The AMASS_CONFIG environment variable can specify an alternate configuration file location:

docker run \
  -v $(pwd)/config:/config:ro \
  -v $(pwd)/output:/data \
  -e AMASS_CONFIG=/config/amass.yaml \
  owaspamass/amass enum -d example.com

This approach is useful when the configuration file cannot be placed at the default location.

Configuration Structure in Container Context

graph TD
    Mount["Volume Mount<br/>Host Config File"]
    EnvVar["Environment Variable<br/>AMASS_CONFIG"]
    Default["Default Location<br/>/.config/amass/config.yaml"]

    ConfigSystem["Amass Config System"]
    LoadConfig["Load Configuration"]

    Mount -->|"Highest Priority"| Default
    EnvVar --> ConfigSystem
    Default --> ConfigSystem
    ConfigSystem --> LoadConfig

    LoadConfig --> ResolverPool["DNS Resolver Pool"]
    LoadConfig --> APIKeys["API Keys/Credentials"]
    LoadConfig --> ScopeSettings["Scope Settings"]
    LoadConfig --> RateLimits["Rate Limits"]

For detailed configuration structure and options, see Configuration. The container environment does not change the configuration precedence rules or syntax.

Volume Persistence Strategy

Proper volume management ensures data persistence across container restarts and enables data sharing between collection and analysis phases.

Data Volume Structure

When mounting /data, the following files are created:

File/Directory Purpose Size Growth
amass.db SQLite graph database Grows with discovered assets
*.graphdb Session-specific databases Per-session storage
*.json JSON output files Static after enumeration
*.txt Text output files Static after enumeration

The primary storage is the graph database (amass.db or session-specific databases), which grows continuously during enumeration. For long-running enumerations or large target scopes, ensure adequate disk space is available.
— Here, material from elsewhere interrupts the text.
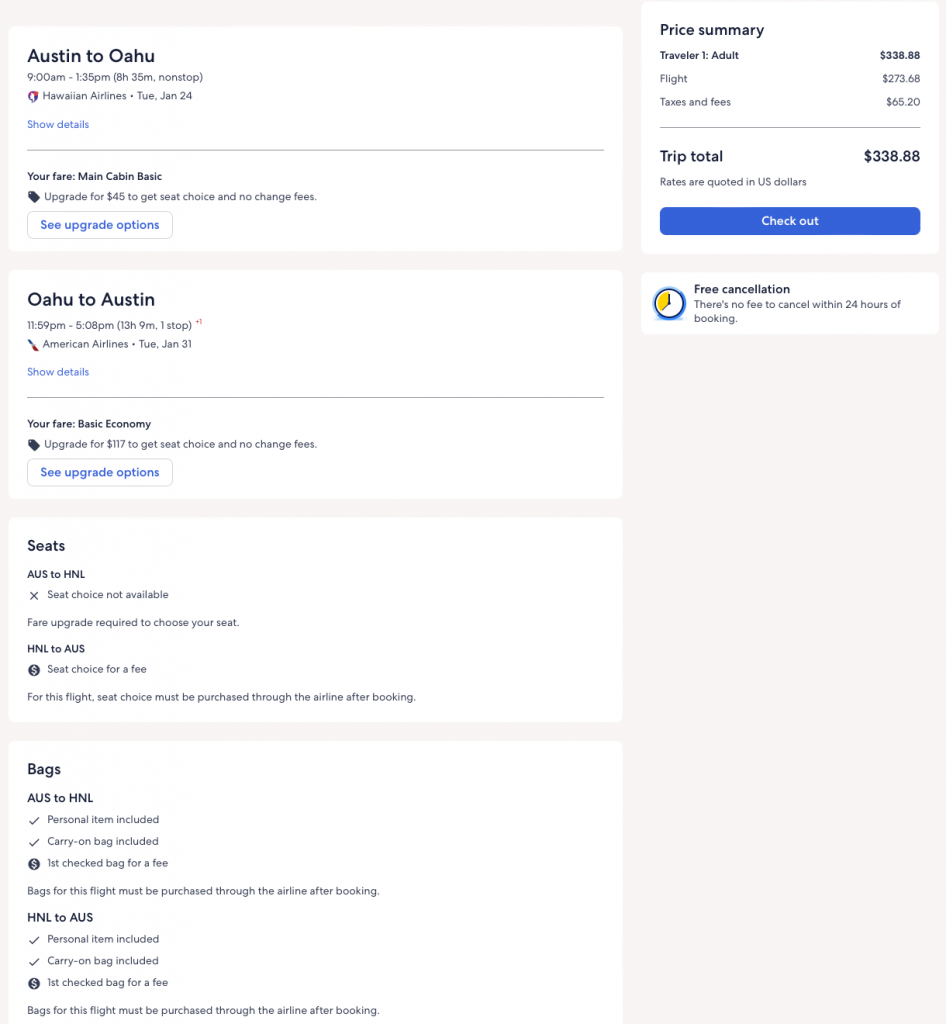
Task: Click the price tag icon beside $117 upgrade
Action: (34, 444)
Sharing Data Between Containers

The engine-client architecture requires shared access to the graph database:

docker run -d \
  --name amass-engine \
  -v amass-persistent-data:/data \
  --entrypoint /bin/engine \
  owaspamass/amass

docker run --rm \
  --network container:amass-engine \
  -v amass-persistent-data:/data \
  --entrypoint /bin/enum \
  owaspamass/amass -d example1.com

docker run --rm \
  --network container:amass-engine \
  -v amass-persistent-data:/data \
  --entrypoint /bin/enum \
  owaspamass/amass -d example2.com

Named volumes (amass-persistent-data) provide Docker-managed storage that persists across container lifecycles and enables concurrent access when needed.

Image Distribution

The Docker image is distributed through Docker Hub as a multi-architecture image supporting both linux/amd64 and linux/arm64 platforms.

Image Tags

Images are published with semantic versioning:

  • owaspamass/amass:latest - Latest stable release
  • owaspamass/amass:v5 - Major version 5
  • owaspamass/amass:v5.X - Minor version 5.X
  • owaspamass/amass:v5.X.Y - Specific release 5.X.Y

Pull the appropriate tag based on stability requirements:

docker pull owaspamass/amass:latest

docker pull owaspamass/amass:v5.1.2

For information about the automated build and release pipeline that produces these images, see Release Process.